Thanks to everybody for all their input. I found all of it helpful and after talking to a few guys from around home I went with the New Frontier lower and a Rock River Arms upper.(just ordered it today) the upper is an A4 w/the standard 16" chrome molly barrel. I figured I could always change the barrel out if it wasn't as accurate as I think it should be. Where and how I hunt, a 250 yard shot is a LONG shot for me. I'll end up with less than $600 for the set up minus a scope. I'll probably end up putting a Nikon coyote special scope on it...not sure yet. When I get it put together I'll be sure and post a picture.

thanks again for all your input.


----------



## fr3db3ar

I believe you'll like that combination if the lower works out.


----------



## youngdon

BondCoCoyote said:


> Thanks to everybody for all their input. I found all of it helpful and after talking to a few guys from around home I went with the New Frontier lower and a Rock River Arms upper.(just ordered it today) the upper is an A4 w/the standard 16" chrome molly barrel. I figured I could always change the barrel out if it wasn't as accurate as I think it should be. Where and how I hunt, a 250 yard shot is a LONG shot for me. I'll end up with less than $600 for the set up minus a scope. I'll probably end up putting a Nikon coyote special scope on it...not sure yet. When I get it put together I'll be sure and post a picture.
> 
> thanks again for all your input.


COOL ! You better start buying ammo now...you're gonna like it. Check the regs for yor state some states only allow a limited number of rounds in the magazine while hunting.
I also think that you'll find out that the trigger on that lower will smooth out a bit after 100 rounds or so.
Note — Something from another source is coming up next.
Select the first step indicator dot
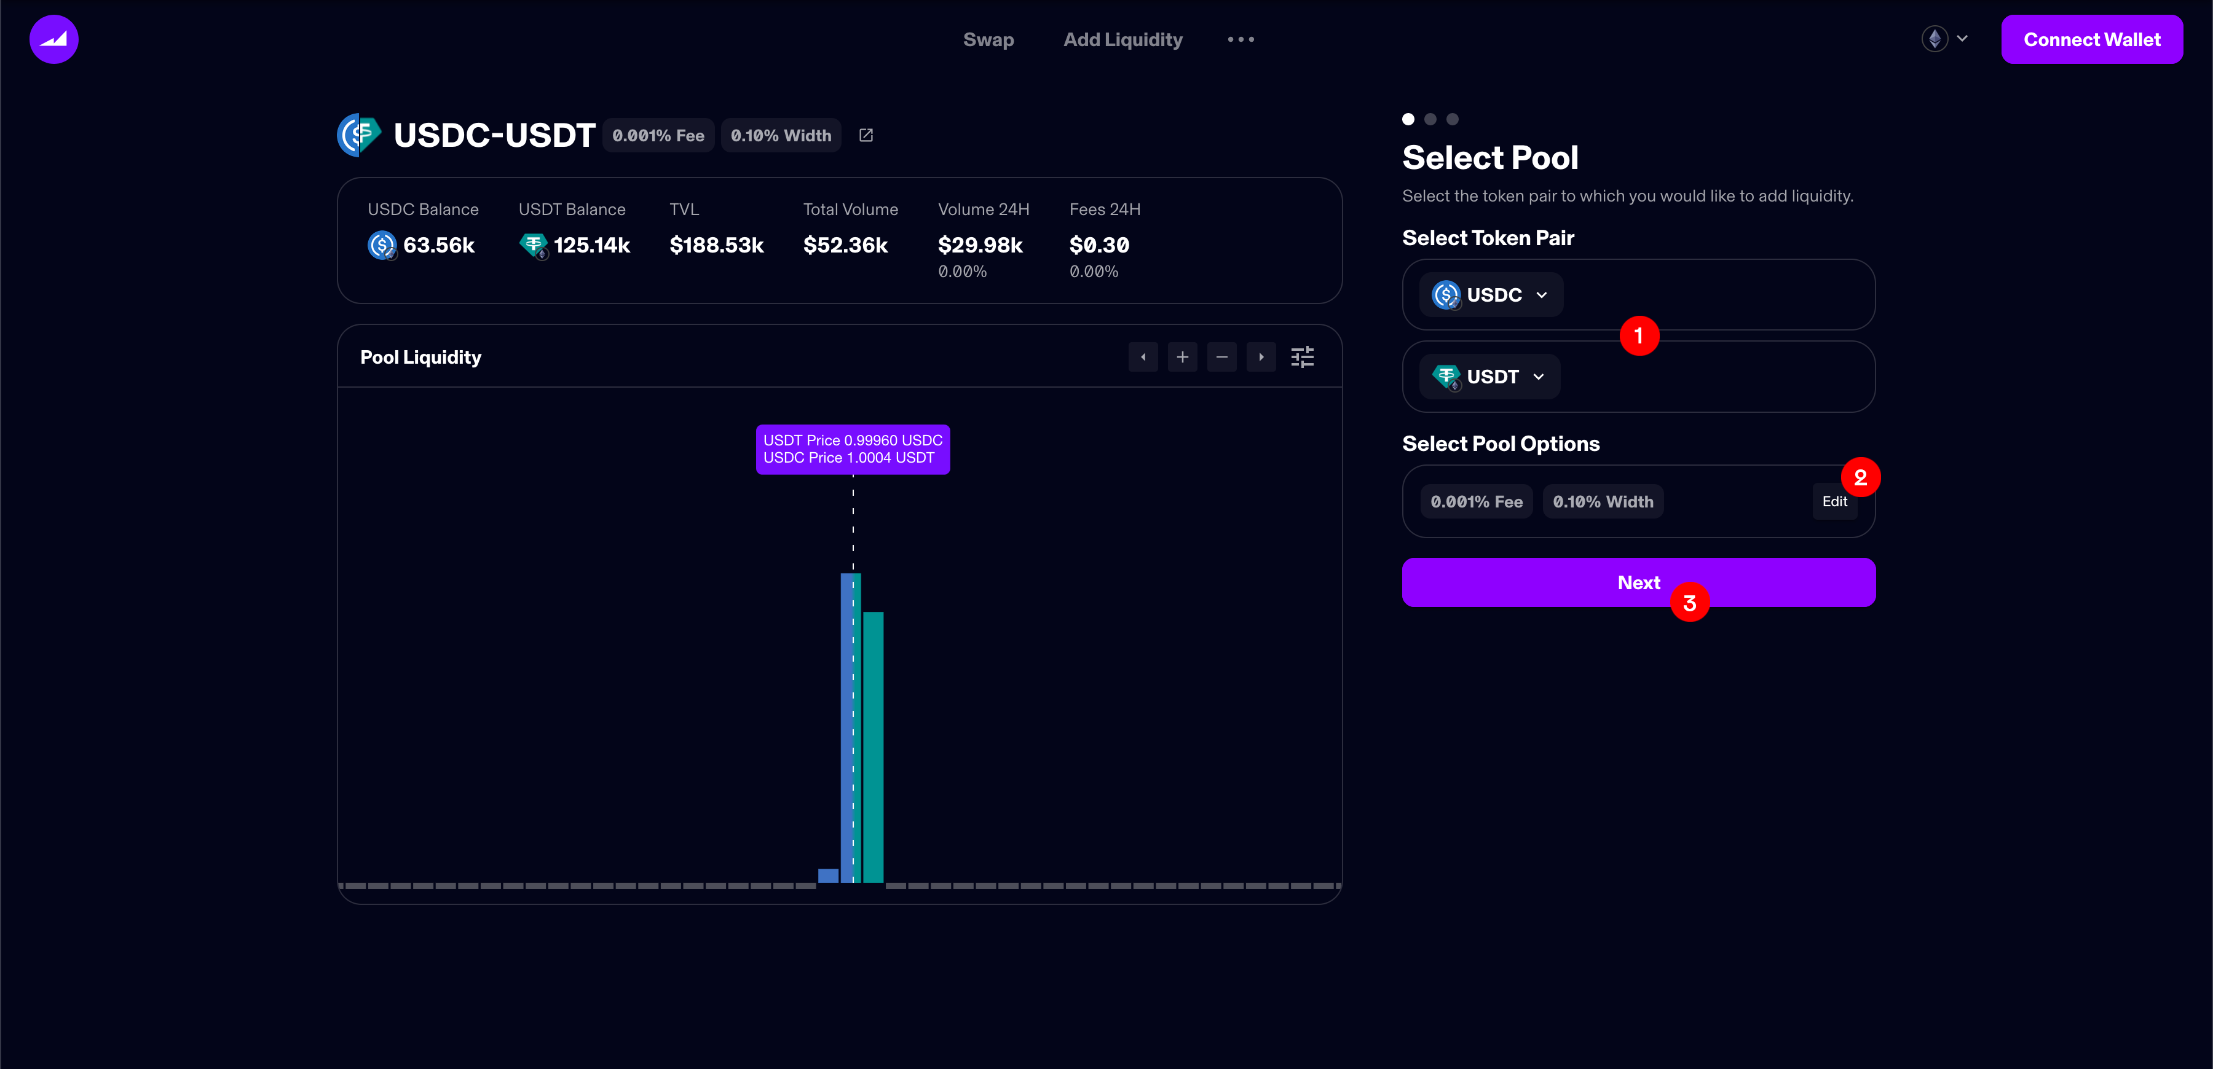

You also are gonna want some tall rings or a riser, or a PEPR mount for your scope. Right now Nikon has a deal that if you buy a coyote special scope the will give you the riser for free>>>> Here is a link to the thread

http://www.predatortalk.com/topic/13478-free-ar-mount/


----------



## wilded

I really like my one piece mount with intregal rings. ET
http://www.model1sales.com/index.cfm?fuseaction=category.display&category_id=496


----------



## BondCoCoyote

Well here it is. I'll post another picture when I get it all fixed up.


----------



## hassell

Real nice, I only envy all you AR owners.


----------



## bones44

Great rig ! You don't mess around do you ? Have fun with it.


----------



## youngdon

Sweet ! I hope you bought a mess of ammo too !


----------



## jd_86

Look at the rifle kits from www.del-ton.com. they are reasonably priced and you can customize it how ever you want.


----------



## End mange

I agree the chrome lined barrels are not as accurate and accuracy is what im after. If your goin for a 223 i would look for one with a 223 chamber only, it will be a tighter chamber than one that shoots 556 and 223 which will improve accuracy as well.


----------



## fr3db3ar

If you like rails, you can change out that glacier hand guard for about $30 with one that will snap right into the same space.


----------



## BondCoCoyote

Yea, I seen one in the Sportsman Guide catalog for about 24 bucks. I have the original one camo'ed up and will probably leave it for now. I need to get some pictures posted on the finished product. I still don't have a scope on it yet.


----------



## fr3db3ar

They do work and fit well. I put one on my DPMS 308.


----------



## singlesix

Alot of you guys have heard this before, but chrome lined barrels were designed for the military barrels with the rapid fire in mind, which heats up the barrel much greater than we would have our barrels heat up. Also they are more corrosion resistant, and being in the jungle or what have you your not inclined to have the best cleaning methods. I looked into this before i built my ar, and i come to realize I do not need a chrome lined barrel. My non chrome lined barrel shoots great, and i know it will last a long time as long as i do my part to take care of it.

Every thing I have read tells me a chrome lined barrels will be less accurate, but only a dedicated marksman would know. I have shot chrome lined , chrome moly, and stainless and I could not tell you what is more accurate. I am not a dedicated marksman , i am a hunter .


----------



## knapper

I try for both.


----------



## singlesix

I just mean , when they talk about the difference in a chrome line barrel accuracy, and a non chrome line, it would not be enough to factor in for me. Iv only used the calipers a few times shooting, other than that im usually just happy with under an inch. Thats not what she said though!


----------



## youngdon

Well now you're refering to "Minute of dangle" !



End mange said:


> I agree the chrome lined barrels are not as accurate and accuracy is what im after. If your goin for a 223 i would look for one with a 223 chamber only, it will be a tighter chamber than one that shoots 556 and 223 which will improve accuracy as well.


The difference between a 5.56 and a .223 chamber is a throat dimension. 5.56 has a longer throat to accomodate longer (heavier) bullets. A good alternative is a "wylde" chamber,but not all manufacturers offer it. Outside case dimensions are equal for all intents and purposes, however the military brass is normally thicker, especially in the web area. Military amunition is also loaded to a highr pressure 60,000 as compared to a 223's 50,000psi Due to a shorter throat in the 223 the longer bullets of the 5.56 military ammo may be into the lands of you rifling causing these pressures to soar. These pressure issues are sometimes limited by the magazine length of the AR.


----------



## knapper

My match ar has the wyide chamber and it shoot so good it is real impressive. I have removalbe carry handle rear sight and I shoot with scope and iron sights, what impressive is the size of the groups with the iron sights.


----------



## fr3db3ar

If you're getting impressive groups with the open sights......it's not just the gun


----------



## youngdon

True Dat ...


----------